As a caveat, scalaz.StateT is not stack safe under repeated binds. This is problematic because all Syncs are assumed to be stack-safe. Be very careful with this instance. It is included mostly because it's quite useful, but do not assume you can run arbitrarily long computational chains in the way that you can with cats.StateT.

Typeclasses

  • scalaz.effect.LiftIO
    • Requires a cats.effect.LiftIO[F]. Note that this conversion does not go in the other direction!

Why Not More*

This is sort of a quick FAQ on why this subproject doesn't do more than it currently does:

  • Why not ConcurrentEffect[Task]?
    • Because it's unsound. Task doesn't provide particularly robust or safe cancellation support, and it has absolutely no notion of guaranteed finalization. Therefore, it would not be able to lawfully implement the functions in Concurrent. Yes, this does mean that there are certain things you cannot do with Task, but they wouldn't be safe anyway.
    • As an aside, it is theoretically possible to do this, but it would require reimplementing a lot of the safe preemption mechanisms which are built into cats.effect.IO, and frankly I just don't feel like there's a particular need for this. Just don't use Task if you can avoid it.
  • Why not materialize cats.effect.LiftIO?
    • Because it's unsound (this is a common theme). There's really no way to convert a cats.effect.IO to a scalaz.effect.IO without blocking a thread, due to the async constructor. We can go in the other direction only because scalaz.effect.IO is strictly less powerful than cats.effect.IO.
  • Why not do something with scalaz.Nondeterminism?
    • Mostly because it's kind of useless. It seems intuitive that we could bidirectionally coerce it to a cats.Parallel, but this doesn't work broadly because Parallel is a sound concept and Nondeterminism is not.
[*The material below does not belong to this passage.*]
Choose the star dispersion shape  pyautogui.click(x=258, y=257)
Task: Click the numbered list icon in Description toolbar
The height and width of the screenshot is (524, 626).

Nondeterminism exposes a very Applicative-like API with a name that isn't "applicative", which sounds a lot like Parallel except for the fact that it forces you to use the same type constructor for which you're also (presumably) exposing a Monad and such. This is at the very least unsound in principle, since Applicative and Monad must be consistent by the laws, and it is most definitely dangerous in practice. To make matters worse, Nondeterminism wraps a ton of very unsafe race functions around this interface. These functions are broken on a fundamental level and should never be used for any reason.
  • Is there value in ST, MVar, or the other goodies in scalaz.effect or scalaz.concurrent?
    • Nope. At least, not from the standpoint of shims. MVar blocks and should never be used under any circumstances (if you want something like MVar, use cats.effect.concurrent.Ref). ST is quite cool, but its practical utility seems limited given that we can just call Sync[F].delay(...). RegionT is also cool, but about 95% of its practical functionality is superseded in a more convenient package by the resource management in fs2.
  • What about scalaz.effect.MonadIO?
    • Naively-encoded MTL-style typeclasses don't work particularly well in Scala due to the fact that the compiler doesn't enforce coherence. There are two currently-accepted solutions to this problem: either split materializations (as in cats-mtl) so users are forced to be explicit about the fact that they have a Monad[F] and a MonadIO[F], or encode an implicit disambiguation lattice at the type level (as in scato and scalaz 8). Both solutions work; neither are compatible with scalaz.effect.MonadIO.